_Action item_
Would you transcribe the listing exactly as it stands, minus any images?

_Information given_
%%
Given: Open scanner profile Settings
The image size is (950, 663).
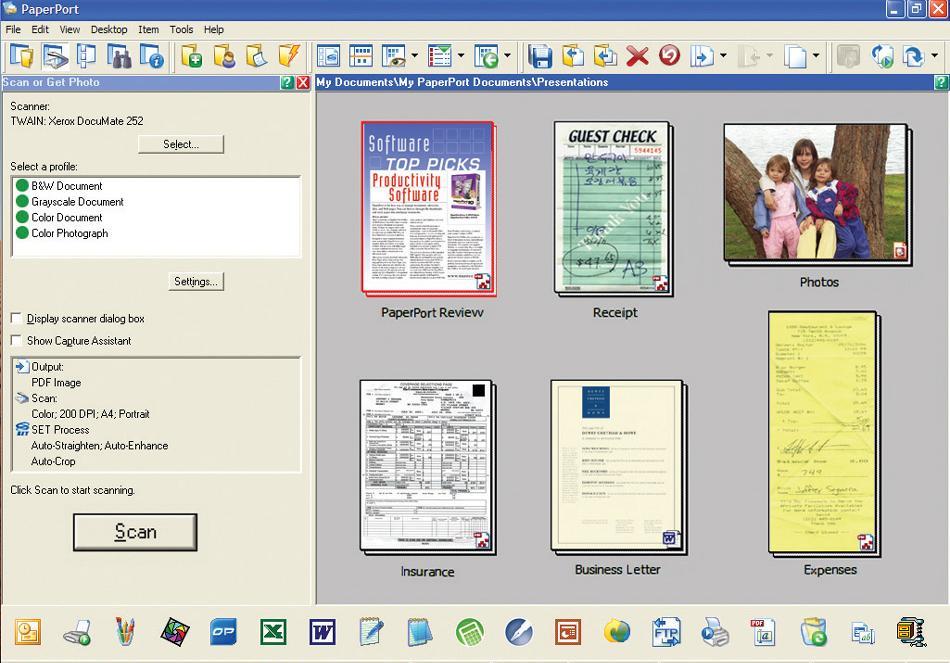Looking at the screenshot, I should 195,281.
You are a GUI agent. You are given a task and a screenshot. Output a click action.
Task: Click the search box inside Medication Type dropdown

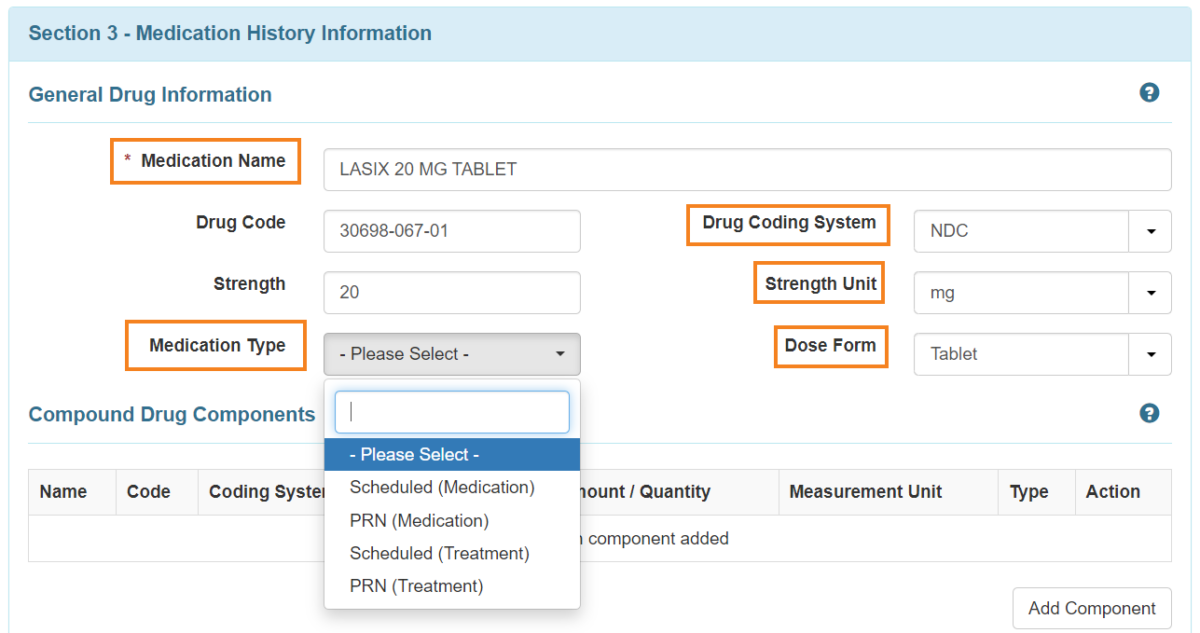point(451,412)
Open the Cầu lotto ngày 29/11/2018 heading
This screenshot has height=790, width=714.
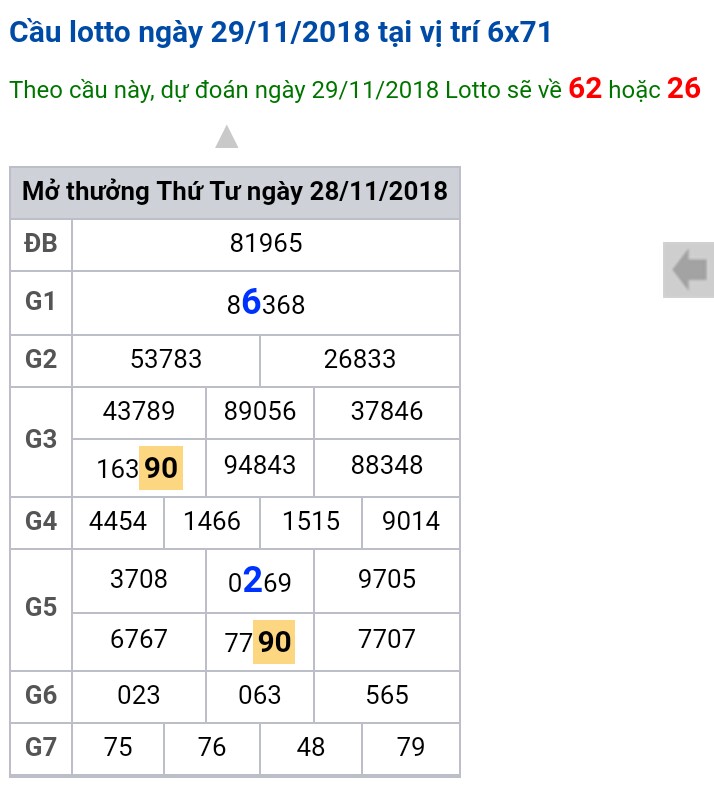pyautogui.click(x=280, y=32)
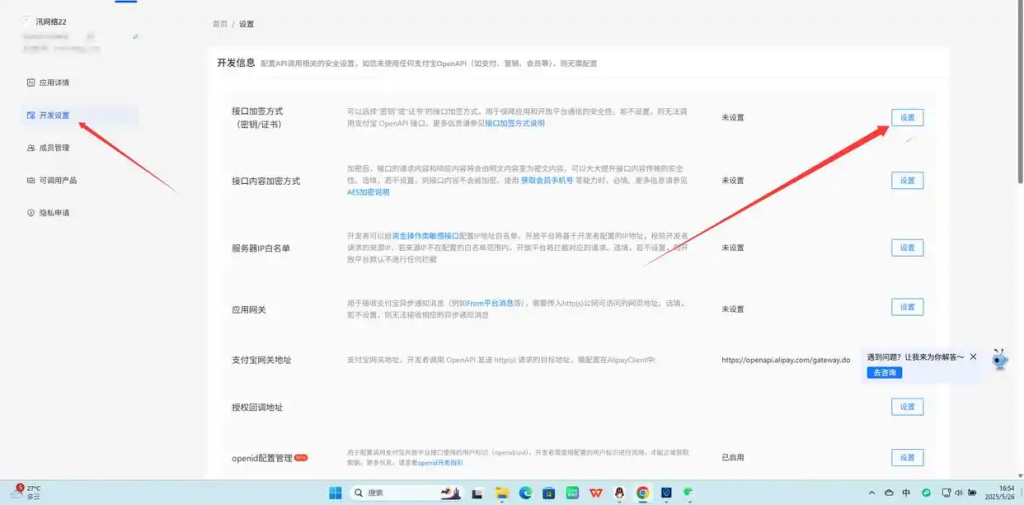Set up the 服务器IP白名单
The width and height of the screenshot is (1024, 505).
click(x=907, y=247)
%%
_Exercise output_
Given: Open scanner profile Settings
The image size is (950, 663).
Looking at the screenshot, I should 195,281.
You are a GUI agent. You are given a task and a screenshot. Output a click action.
Task: Click the search box inside Medication Type dropdown

point(451,412)
Open the Cầu lotto ngày 29/11/2018 heading
This screenshot has height=790, width=714.
pyautogui.click(x=280, y=32)
Set up the 服务器IP白名单
The width and height of the screenshot is (1024, 505).
click(x=907, y=247)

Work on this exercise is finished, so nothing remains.